This would have felt poignant enough in the aftermath of the Charlie Kirk assassination weeks ago. But mere hours after hearing these lines delivered I was reading with fresh horror about yet another gunman in Grand Blanc, Michigan bringing his hate to yet another church and opening fire on yet more victims of senseless gun violence. And right on cue came the well-choreographed public dismay, along with one of the most well-rehearsed lines in our grotesque public liturgy: “This is not who we are.”

This response comes from a good place. A desire to appeal to our better angels and remind us that we need not live this way forever. But I couldn’t take it this time. Because the truth is that this sentiment is wrong. This is exactly who we are.

It doesn’t matter how far you want to go back, political violence is as American as apple pie. Our country was born out of violent revolution, systematic displacement, and extermination. The entire economic foundation of our country for almost a century was predicated upon a system of wholesale oppression and terror. Once this system was abolished, its violence found ways to morph and persist in the form of Jim Crow subjugation and Klan terrorism.

And running through it all has been a braided cord of individual acts of violence for political ends: Aaron Burr’s famous duel with Alexander Hamilton, the murders of multiple presidents, the deluge of assassinations in the late-1960s, the Oklahoma City bombing, Waco, the steady and intensifying drumbeat of political violence in the post-9/11 era.

This list just came off the top of my head as I freewrote for 45 seconds. If I spent time doing proper research, the list would run on for pages.

Of course, there is also beauty and justice and truth in the story of America. There is promise in our founding documents, and much for which Americans can rightly be proud. But the true story of America is not of an unblemished pearl of great price, but of an alloy of light and dark forged deep in the crucible of history.

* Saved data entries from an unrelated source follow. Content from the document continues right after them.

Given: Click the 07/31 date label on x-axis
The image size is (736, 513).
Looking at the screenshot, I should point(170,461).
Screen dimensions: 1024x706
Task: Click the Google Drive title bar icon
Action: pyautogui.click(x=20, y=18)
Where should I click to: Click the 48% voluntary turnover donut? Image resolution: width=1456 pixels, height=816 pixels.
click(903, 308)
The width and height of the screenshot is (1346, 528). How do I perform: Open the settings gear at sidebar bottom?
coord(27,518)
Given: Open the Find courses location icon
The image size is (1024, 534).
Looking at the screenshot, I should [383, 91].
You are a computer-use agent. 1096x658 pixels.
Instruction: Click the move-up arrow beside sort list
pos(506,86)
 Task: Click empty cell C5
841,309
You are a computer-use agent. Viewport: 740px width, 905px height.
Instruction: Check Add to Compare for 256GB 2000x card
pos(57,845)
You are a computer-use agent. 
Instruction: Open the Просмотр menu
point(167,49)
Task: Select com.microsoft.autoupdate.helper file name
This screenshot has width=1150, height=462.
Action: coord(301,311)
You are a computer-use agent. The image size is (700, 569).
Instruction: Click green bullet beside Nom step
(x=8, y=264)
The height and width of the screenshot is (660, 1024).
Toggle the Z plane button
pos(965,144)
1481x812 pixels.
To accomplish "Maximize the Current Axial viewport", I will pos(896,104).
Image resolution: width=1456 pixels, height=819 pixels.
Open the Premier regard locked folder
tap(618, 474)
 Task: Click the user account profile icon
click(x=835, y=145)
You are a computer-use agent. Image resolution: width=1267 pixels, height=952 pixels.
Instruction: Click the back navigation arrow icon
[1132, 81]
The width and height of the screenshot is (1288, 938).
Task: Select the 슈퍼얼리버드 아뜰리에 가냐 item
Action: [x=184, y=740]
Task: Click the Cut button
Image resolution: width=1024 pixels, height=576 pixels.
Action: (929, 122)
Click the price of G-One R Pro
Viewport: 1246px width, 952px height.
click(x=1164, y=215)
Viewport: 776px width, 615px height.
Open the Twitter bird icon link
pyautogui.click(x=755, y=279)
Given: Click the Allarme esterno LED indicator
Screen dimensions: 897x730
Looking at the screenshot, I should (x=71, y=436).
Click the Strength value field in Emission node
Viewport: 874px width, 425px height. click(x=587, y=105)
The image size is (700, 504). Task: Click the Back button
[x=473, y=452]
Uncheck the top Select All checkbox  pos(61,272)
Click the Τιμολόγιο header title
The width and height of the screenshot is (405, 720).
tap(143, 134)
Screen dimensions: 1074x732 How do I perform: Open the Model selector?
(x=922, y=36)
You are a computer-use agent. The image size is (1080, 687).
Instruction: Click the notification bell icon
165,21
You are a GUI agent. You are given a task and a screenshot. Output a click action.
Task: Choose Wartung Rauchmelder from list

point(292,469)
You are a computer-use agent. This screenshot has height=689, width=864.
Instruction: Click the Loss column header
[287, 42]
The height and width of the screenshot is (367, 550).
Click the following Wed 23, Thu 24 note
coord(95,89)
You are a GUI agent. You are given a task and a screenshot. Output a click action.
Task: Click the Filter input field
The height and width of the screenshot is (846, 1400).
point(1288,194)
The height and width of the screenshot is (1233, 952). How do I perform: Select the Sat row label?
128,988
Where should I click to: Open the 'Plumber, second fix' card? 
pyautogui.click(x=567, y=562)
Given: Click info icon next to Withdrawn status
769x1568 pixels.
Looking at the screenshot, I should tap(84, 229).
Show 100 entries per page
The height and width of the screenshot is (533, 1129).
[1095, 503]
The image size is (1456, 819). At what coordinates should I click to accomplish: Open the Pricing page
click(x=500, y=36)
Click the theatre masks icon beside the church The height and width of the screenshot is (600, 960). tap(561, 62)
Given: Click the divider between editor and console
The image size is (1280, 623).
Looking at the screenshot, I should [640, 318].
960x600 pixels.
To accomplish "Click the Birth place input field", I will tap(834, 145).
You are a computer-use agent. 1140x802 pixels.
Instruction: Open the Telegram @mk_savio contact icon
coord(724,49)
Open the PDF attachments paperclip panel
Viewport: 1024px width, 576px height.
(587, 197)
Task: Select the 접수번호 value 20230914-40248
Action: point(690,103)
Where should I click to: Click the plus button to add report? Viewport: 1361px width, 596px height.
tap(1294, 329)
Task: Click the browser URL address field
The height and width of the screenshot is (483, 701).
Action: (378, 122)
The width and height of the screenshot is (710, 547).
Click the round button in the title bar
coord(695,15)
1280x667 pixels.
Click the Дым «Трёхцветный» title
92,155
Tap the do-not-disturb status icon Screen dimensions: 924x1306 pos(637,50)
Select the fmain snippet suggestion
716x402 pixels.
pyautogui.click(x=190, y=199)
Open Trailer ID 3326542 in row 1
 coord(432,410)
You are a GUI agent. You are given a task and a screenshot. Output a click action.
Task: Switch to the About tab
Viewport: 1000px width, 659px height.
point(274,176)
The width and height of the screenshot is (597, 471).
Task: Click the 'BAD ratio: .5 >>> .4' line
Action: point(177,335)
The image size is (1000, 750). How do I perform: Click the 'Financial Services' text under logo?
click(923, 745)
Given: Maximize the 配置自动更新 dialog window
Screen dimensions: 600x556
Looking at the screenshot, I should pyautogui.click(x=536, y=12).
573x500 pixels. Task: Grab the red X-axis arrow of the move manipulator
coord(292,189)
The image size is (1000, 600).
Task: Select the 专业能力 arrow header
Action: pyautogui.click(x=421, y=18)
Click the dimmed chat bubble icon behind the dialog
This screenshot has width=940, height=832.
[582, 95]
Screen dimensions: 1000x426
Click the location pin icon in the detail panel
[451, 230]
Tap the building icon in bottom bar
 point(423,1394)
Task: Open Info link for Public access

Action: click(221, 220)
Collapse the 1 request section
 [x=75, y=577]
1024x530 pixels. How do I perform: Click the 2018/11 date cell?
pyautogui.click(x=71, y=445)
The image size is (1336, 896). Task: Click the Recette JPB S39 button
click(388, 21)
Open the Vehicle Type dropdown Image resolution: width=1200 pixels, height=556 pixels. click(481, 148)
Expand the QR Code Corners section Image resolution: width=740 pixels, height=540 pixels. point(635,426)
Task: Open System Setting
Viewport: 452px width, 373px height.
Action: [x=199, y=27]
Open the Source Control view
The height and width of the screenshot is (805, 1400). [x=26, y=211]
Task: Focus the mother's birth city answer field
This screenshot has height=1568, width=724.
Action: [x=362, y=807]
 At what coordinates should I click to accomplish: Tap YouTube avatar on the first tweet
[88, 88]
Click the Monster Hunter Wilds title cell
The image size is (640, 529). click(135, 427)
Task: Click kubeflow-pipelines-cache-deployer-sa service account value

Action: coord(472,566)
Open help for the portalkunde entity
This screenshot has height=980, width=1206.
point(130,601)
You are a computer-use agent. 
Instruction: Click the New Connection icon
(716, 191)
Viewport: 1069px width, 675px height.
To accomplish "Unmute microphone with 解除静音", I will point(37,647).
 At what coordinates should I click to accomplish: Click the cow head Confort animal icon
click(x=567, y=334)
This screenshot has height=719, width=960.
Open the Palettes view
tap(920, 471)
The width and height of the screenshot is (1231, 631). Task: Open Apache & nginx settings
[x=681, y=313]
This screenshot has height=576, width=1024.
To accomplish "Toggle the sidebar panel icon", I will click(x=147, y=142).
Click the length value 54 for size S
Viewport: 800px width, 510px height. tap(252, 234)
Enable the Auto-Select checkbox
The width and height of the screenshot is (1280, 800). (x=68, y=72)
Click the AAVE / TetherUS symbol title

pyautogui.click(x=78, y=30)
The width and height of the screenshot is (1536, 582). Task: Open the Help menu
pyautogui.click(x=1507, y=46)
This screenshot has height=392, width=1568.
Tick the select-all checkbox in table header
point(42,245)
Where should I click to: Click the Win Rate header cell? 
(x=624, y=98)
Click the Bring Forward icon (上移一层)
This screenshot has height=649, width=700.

I once heard Mark Charles, indigenous author and activist, compare modern America to a kid out on a joyride. The kid has torn up lawns, caused numerous accidents, and hit pedestrians. He is causing terrible damage, and yet he refuses to stop. Somewhere deep in the back of his mind he knows the pain and suffering he is causing. And he also knows that to stop the car will mean to reckon with the damage he has caused. It will mean apologizing and making restitution. It will mean facing the suffering he has caused and actually feeling it. Rather than stop the car, he continues forward–forestalling the painful moment of accountability and causing ever more damage as he goes.

This is who we are. Like the vampires of Sinners, the soul of our nation is trapped. Cursed to live here with all this hate. And until we find the courage to dispense with meaningless public platitudes and stop the car to face it, I fear our souls will never find peace.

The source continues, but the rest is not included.